Insgesamt kamen fast 2.700 Besucher kamen zur Museumsnacht in die „Runde Ecke“, den ehemaligen Stasi-Kinosaal und die ehemalige Hinrichtungsstätte.

 

 

26. APRIL 2007

HERBERT BELTER UND DER WIDERSTAND AN DER LEIPZIGER UNIVERSITÄT

Der Lehrbetrieb an der Leipziger Universität lief nach Ende des Zweiten Weltkriegs kaum wieder in halbwegs geordneten Bahnen, da griff auch schon die Stalinisierung voll durch: In mehreren Verhaftungswellen wurden unliebsame Studenten von der Hochschule entfernt, der Druck zum Eintritt in die Freie Deutsche Jugend (FDJ) nahm stetig zu, ebenso wie der Zwang zu so genannter „Gesellschaftlicher Arbeit“. Im November 1948 wurde schließlich der frei gewählte Studentenrat – bis dahin ein für die Studentenschaft immanent wichtiges und verbindendes Gremium – aufgelöst und stattdessen zu fast hundert Prozent mit FDJ-Mitgliedern neu besetzt.

 

In dieser Situation kam 1949 der gebürtige Greifswalder Herbert Belter an die Leipziger Hochschule. Den Stalinisierungsmaßnahmen stand er kritisch gegenüber und scharte bereits nach kurzer Zeit Gleichgesinnte um sich, so der langjährige Leiter des Universitätsarchivs, Dr. Gerald Wiemers, der ausführlich zu Belter und dessen Widerstandsgruppe geforscht hat. Über das Schicksal dieser Studenten sprach er am 26. April im ehemaligen Stasi-Kinosaal im Museum in der „Runden Ecke“. Die Veranstaltung gehörte zum Begleitprogramm der Sonderausstellung „Erschossen in Moskau…“

 

Die Gruppe um Belter, die sich selbst gar nicht als „Gruppe“ empfand, verteilte innerhalb der Fakultät Flugblätter des RIAS (Rundfunk im Amerikanischen Sektor), der in der DDR als Feindsender schlechthin gehandelt wurde, und lieferte auch Informationen an die Radiostation.

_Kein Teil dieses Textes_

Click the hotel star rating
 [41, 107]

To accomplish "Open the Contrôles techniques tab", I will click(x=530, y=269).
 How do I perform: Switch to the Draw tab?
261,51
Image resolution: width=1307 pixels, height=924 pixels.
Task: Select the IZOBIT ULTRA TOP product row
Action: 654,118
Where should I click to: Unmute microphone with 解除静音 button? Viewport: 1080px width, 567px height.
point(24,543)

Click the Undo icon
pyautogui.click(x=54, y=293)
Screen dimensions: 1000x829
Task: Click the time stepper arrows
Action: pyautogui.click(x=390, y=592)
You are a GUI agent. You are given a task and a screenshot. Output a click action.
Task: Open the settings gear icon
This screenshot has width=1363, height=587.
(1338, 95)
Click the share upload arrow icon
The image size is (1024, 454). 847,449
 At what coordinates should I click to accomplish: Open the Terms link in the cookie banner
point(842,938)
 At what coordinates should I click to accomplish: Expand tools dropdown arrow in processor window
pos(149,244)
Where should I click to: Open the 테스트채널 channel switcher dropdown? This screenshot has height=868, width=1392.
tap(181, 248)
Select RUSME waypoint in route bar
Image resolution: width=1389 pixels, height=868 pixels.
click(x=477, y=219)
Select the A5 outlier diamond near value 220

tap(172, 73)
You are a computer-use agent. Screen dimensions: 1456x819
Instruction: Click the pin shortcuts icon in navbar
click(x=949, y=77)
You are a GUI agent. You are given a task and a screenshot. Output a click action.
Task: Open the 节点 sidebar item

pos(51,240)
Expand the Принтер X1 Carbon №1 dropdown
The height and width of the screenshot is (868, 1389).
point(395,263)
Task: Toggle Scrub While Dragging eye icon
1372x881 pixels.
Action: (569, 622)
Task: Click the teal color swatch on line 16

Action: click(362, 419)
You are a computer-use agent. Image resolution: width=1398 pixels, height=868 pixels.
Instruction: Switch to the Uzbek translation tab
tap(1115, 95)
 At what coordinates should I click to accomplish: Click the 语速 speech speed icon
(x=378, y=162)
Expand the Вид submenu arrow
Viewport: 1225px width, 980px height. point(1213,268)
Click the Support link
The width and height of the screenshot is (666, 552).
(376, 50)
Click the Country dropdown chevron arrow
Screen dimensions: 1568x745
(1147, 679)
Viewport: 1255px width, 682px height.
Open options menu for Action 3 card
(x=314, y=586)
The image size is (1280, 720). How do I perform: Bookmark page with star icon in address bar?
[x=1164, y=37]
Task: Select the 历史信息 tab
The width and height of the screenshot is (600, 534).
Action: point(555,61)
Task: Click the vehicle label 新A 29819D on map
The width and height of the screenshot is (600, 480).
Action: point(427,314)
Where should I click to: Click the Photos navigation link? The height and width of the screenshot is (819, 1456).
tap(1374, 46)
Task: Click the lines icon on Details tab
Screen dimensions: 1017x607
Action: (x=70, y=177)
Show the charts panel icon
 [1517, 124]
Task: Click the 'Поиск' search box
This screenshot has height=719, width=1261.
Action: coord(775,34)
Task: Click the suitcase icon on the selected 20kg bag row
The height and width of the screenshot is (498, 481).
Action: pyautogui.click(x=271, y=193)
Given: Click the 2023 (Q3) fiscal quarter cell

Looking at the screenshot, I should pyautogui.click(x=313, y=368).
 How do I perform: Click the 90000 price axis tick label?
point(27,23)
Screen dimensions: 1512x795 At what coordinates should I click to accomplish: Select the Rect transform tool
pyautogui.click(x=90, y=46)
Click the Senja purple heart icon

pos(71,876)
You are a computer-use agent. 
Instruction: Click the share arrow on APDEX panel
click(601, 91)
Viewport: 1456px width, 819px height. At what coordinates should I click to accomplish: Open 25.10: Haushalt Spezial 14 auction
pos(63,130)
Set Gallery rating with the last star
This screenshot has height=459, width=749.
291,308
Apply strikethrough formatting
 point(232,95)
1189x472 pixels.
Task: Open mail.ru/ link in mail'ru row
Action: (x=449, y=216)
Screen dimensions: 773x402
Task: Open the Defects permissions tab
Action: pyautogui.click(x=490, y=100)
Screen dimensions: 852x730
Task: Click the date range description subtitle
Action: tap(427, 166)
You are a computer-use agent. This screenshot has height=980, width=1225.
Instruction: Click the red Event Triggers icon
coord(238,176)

Zurück aus den Semesterferien berichtete Belter im Sommer 1950 im privaten Kreis über seinen Plan, eine Flugblattaktion gegen das kommunistische Regime zu starten. Anlass war die erste Volkskammerwahl, die im Oktober anstand und den Bürgern die erste Einheitsliste anstelle eines echten Wahlrechts präsentieren sollte – auch nach der damaligen Verfassung ein klarer Rechtsbruch.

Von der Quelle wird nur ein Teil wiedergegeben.